One evening a friend tweets a link to a video of John Berger in conversation with Susan Sontag. It's an exchange about story telling. And I tune in carefully when I hear him say:
"Somebody dies. It's not just a question of tact that one then says, well, perhaps it is possible to tell that story. It's because, after that death, one can read that life. The life becomes readable.”
At first I think, Yes. Yes. And there is comfort in these words. The readable life offers a neatness--a slight gesture that might help to situate pain and grief and possibility. If only Rob's life could be held in the palm of my hands--carefully--then I might be able to know the whole of it--the extent of what I feel.

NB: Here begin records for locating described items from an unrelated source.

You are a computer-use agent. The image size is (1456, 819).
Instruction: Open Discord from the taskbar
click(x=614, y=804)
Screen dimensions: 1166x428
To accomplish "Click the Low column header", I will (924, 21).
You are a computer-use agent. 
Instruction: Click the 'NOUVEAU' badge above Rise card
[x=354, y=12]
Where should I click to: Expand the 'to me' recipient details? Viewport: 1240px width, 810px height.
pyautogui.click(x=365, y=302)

But such knowing is not possible. It's similar to what Mary Oliver says about winter, "The sprawling darkness of not knowing." That's what living is largely about. We are so extraordinarily vested in knowing, in naming, in codifying that not knowing remains unrevealed.
IV.
In some ways, it is comforting to think of Rob's life as a familiar narrative structure that has a beginning, middle and end. But that is more story than not. What I fail to first account is how longing folds space-time like a worn linen handkerchief unexpectedly found at the bottom of a drawer he always used. There it is.
Waiting?
No, not waiting.
It simply is like any number of other unexceptional things that will be found and lost and recalled as the days refold, come round again. Now that there are moveable borders, the stories seem to have more weight, seem to have less weight. Each memory is so often (in)formed by the context that gives rise and permission for that recollection to have formed. Make no mistake here, though: I am not an author in these accounts--at least not yet.
I am a gap finder.
A gap filler.
A framer of light.
A bear-witness to what forms when breath is lost.
V.
The first year after Rob's death finds me well acquainted with the incompleteness of gesture. With widowhood there is more suggestion, than codification. It is as it must be.
What is hard to name reveals a partial language. It is what I cannot seem to tell here--at least to story-tell with any clarity that gesture best connotes. Bearing the loss of my husband is eclipsed only by bearing this new life I am composing. It is this claiming that disrupts the narrative.
VI.
And so we beat on.
Nick believed in that orgiastic green light, a beacon of hope.
It is this heartache that forms me.
It is this courage that rises alongside the pain that forms its own alphabet.
And I want to read what is being made.
Everything I have forgotten burns like cold, hot fire against a too-dark January night.